**Assigned task:**
From the entries that follow, pick out all lines holding "with".

*** Supplied data ***

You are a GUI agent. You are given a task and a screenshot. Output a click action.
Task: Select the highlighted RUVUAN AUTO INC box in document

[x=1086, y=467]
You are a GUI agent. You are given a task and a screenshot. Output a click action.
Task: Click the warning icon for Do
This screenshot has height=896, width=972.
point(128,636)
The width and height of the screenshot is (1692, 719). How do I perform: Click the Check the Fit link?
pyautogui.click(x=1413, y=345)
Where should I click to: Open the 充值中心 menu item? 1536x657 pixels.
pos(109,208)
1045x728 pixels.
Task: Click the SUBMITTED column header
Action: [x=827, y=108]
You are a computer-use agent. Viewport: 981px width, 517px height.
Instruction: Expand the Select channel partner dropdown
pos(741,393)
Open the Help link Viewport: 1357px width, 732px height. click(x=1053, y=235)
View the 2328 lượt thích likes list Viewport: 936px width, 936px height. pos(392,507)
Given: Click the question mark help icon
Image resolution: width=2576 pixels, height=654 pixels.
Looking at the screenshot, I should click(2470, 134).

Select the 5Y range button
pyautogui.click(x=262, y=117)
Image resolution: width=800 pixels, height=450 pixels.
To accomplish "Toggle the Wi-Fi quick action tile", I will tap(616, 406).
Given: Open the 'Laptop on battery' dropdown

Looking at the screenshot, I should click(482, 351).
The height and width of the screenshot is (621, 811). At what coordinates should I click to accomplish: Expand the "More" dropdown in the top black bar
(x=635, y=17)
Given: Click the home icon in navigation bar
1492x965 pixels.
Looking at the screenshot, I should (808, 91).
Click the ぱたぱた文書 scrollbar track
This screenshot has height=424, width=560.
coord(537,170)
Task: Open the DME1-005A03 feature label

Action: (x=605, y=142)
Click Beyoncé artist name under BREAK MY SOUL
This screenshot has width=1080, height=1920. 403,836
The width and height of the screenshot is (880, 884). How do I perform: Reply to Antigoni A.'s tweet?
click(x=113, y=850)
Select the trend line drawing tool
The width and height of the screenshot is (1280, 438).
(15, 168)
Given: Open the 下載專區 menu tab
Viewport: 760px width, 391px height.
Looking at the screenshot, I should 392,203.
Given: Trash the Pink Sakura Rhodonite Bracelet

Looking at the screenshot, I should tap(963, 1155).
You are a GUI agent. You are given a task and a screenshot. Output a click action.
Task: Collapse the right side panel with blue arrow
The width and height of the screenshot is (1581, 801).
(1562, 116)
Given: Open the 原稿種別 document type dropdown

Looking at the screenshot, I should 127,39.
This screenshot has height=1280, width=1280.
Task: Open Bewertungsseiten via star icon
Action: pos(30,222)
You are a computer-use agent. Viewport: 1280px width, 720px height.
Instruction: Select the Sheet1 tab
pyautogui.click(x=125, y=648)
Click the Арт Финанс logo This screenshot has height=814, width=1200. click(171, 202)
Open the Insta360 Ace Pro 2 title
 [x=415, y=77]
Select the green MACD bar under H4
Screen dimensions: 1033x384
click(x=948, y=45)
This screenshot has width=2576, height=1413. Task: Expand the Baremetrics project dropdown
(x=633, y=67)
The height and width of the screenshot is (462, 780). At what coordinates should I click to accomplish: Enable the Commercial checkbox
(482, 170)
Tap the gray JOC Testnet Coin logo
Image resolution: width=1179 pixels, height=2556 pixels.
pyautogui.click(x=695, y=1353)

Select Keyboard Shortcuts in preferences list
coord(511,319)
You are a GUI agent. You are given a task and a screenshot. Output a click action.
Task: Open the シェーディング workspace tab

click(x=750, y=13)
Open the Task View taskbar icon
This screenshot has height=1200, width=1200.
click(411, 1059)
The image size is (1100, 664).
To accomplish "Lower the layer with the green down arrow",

*** End of Supplied data ***

**Reply:**
Task: Collapse the right side panel with blue arrow
To accomplish "Lower the layer with the green down arrow",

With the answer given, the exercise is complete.